En esta crisis humanitaria estamos asistiendo a un espectáculo denigrante que combina demagogia, ignorancia y oportunismo en dosis que dan asco. Está fea la autocita, pero hace exactamente dos años reclamaba en esta misma página la intervención militar en Siria de la comunidad internacional. Entonces el Estado Islámico no era ni la sombra de lo que es ahora, pero Bashar el Asad ya andaba gaseando a la población civil ante la pasividad de la ONU, Estados Unidos y la Unión Europea. Muchos de los que ahora se llevan las manos a la cabeza ante el drama humanitario en la frontera húngara, apelaban a un buenismo inútil para enfrentar a tiranos sin escrúpulos. El fraude de los arsenales inexistentes de armas químicas de Sadam Hussein dejó paralizados a los líderes mundiales a la hora de asumir una responsabilidad moral allí donde sí se estaba empleando a discreción el gas mostaza. Y a los que defendíamos el empleo de fuerzas terrestres para detener de manera inmediata aquella masacre, los pacifistas de salón nos preguntaban si no habíamos aprendido la lección de Irak y Afganistán. Sí, la habíamos aprendido.
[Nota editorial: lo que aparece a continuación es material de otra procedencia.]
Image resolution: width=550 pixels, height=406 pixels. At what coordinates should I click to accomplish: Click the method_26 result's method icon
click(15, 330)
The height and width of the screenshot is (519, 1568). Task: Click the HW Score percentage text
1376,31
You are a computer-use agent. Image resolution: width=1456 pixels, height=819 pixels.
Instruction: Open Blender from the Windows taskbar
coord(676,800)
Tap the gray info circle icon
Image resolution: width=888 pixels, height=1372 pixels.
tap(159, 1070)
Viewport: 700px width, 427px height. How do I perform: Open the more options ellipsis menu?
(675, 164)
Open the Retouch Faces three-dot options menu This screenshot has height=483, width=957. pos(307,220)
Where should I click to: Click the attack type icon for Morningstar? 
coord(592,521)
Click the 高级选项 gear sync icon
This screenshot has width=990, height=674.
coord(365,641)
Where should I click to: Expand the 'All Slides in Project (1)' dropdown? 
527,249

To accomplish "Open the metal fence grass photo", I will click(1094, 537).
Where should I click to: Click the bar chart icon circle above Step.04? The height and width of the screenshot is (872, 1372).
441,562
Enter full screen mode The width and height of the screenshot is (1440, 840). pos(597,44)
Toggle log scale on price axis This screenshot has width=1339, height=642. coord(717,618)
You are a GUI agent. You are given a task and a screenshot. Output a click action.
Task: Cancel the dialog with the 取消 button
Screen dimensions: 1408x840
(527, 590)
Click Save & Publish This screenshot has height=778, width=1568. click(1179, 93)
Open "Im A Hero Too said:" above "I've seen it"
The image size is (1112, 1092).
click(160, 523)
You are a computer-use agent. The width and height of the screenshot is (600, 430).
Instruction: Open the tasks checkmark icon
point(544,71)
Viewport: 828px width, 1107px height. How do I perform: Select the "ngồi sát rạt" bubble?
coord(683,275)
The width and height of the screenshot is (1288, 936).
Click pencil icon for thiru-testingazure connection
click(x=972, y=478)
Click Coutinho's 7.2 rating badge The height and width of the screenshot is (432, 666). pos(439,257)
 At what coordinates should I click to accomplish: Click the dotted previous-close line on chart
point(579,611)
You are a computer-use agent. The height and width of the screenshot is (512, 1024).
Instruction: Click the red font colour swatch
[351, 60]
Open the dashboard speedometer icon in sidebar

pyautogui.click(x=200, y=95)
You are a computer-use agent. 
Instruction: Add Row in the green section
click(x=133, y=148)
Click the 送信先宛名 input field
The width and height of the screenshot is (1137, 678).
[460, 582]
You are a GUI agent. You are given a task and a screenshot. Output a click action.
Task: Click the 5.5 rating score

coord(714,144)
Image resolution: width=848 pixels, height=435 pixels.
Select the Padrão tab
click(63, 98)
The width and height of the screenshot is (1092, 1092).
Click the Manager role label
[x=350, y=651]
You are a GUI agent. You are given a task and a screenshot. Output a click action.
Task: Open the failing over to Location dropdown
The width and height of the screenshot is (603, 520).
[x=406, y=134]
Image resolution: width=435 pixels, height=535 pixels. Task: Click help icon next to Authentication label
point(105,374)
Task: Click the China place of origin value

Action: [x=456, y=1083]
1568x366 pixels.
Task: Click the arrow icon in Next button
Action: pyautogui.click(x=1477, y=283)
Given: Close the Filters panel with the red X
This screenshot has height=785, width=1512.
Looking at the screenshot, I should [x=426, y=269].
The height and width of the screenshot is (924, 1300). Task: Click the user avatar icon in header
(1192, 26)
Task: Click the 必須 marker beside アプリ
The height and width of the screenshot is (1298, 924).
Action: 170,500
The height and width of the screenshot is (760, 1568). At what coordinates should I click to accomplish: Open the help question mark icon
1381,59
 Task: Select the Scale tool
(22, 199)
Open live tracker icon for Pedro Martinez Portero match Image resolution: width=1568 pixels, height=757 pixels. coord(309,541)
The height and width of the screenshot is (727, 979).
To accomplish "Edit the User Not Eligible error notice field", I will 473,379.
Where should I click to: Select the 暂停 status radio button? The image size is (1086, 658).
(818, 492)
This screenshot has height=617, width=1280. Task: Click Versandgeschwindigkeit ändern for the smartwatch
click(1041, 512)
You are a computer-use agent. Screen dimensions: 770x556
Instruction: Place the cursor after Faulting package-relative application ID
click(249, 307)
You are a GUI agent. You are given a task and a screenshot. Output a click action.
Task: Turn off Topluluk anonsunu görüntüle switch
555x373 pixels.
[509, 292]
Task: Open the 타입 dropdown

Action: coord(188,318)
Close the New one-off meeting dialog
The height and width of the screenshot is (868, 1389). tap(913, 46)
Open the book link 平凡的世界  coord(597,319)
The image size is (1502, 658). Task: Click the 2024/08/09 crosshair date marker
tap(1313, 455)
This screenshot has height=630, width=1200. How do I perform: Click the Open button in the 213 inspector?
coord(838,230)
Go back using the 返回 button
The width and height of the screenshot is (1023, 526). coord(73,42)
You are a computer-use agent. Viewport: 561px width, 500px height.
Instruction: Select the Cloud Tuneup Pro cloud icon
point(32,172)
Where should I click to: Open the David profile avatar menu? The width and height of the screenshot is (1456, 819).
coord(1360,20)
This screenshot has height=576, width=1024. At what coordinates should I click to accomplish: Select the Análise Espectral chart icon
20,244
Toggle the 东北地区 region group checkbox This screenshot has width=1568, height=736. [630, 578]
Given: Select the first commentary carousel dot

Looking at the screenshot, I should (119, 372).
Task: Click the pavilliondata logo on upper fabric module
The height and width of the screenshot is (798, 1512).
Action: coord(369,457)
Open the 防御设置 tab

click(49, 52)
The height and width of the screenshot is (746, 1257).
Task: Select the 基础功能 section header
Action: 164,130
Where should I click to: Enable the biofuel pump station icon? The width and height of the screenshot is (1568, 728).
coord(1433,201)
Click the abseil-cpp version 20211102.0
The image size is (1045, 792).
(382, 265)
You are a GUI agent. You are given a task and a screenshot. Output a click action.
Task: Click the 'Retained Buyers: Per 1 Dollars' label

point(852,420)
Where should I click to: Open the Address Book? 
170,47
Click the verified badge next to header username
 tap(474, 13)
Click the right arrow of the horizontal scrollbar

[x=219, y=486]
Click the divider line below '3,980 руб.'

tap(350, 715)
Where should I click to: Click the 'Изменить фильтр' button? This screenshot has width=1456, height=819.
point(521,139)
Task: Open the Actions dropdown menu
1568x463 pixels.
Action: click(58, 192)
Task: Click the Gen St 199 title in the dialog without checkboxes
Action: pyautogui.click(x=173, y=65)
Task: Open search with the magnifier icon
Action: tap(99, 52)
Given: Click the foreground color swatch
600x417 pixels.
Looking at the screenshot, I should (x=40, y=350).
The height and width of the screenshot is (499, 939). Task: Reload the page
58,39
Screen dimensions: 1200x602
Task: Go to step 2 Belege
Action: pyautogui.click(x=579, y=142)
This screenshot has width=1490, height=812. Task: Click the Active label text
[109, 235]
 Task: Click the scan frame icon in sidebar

La diferencia era que entonces no existían los grandes touroperadores de la tragedia, estos mercaderes del dolor que hoy nos colocan la calamidad justo a las puertas de Europa. Dolía menos porque las mafias no nos acercaban tanto la desgracia de miles de seres humanos que huyen de sus hogares antes que una bomba les caiga encima, o un barbudo les rebane el cuello. Traficar con la angustia y el pánico de miles de familias inocentes era una suculenta oportunidad de negocio que estos modernos negreros no podían dejar escapar.

De toda esta infamia me quedo con las muestras de solidaridad individual que están dando muchos ciudadanos europeos. En la inmensa mayoría de casos hablamos de personas normales, con sus necesidades básicas cubiertas, dispuestas a sacrificar una parte de sus ingresos o de sus comodidades para ayudar a seres humanos desesperados. Es decir, gente que prescinde de algo suyo para compartirlo y aliviar la situación de otros. Sin embargo, parece que esta evidencia en las economías domésticas es la que algunos evitan trasladar al debate público, porque ahí no se juegan el cielo, sino los votos. El aluvión de refugiados sirios se detendrá. No sé cuándo, pero esta hemorragia de dolor cesará. Y entonces llegarán de cualquier otro infierno, que lo habrá.

En Europa habita hoy el 7% de la población mundial, y en 2040 ese porcentaje rondará sólo el 5% debido a la baja natalidad. Pero esa treintena de países son capaces de producir una cuarta parte de la riqueza mundial. Aunque no en semejante proporción, Europa hace décadas que es un continente rico y relativamente poco poblado. El dato que ha variado por completo el panorama migratorio es otro: concentramos el 50% del gasto social en todo el planeta. A pesar de ello en la Unión Europea viven más de 40 millones de personas en situación de extrema pobreza y exclusión social. La cuestión a plantear es si, más allá de situaciones de emergencia, una mayoría de ciudadanos europeos está dispuesta a que esa solidaridad individual se traslade a lo público e incida en los servicios básicos de nuestro estado del bienestar. Lo honesto es admitir que la irrupción de millones de personas en busca de esperanza para sus familias va a repercutir en la distribución y la cualidad de esos derechos esenciales. Lo contrario es una ocultación que da alas a los xenófobos, esos hijos del miedo. Y el miedo sólo se combate con planteamientos racionales y afrontando los problemas con sinceridad, como Merkel.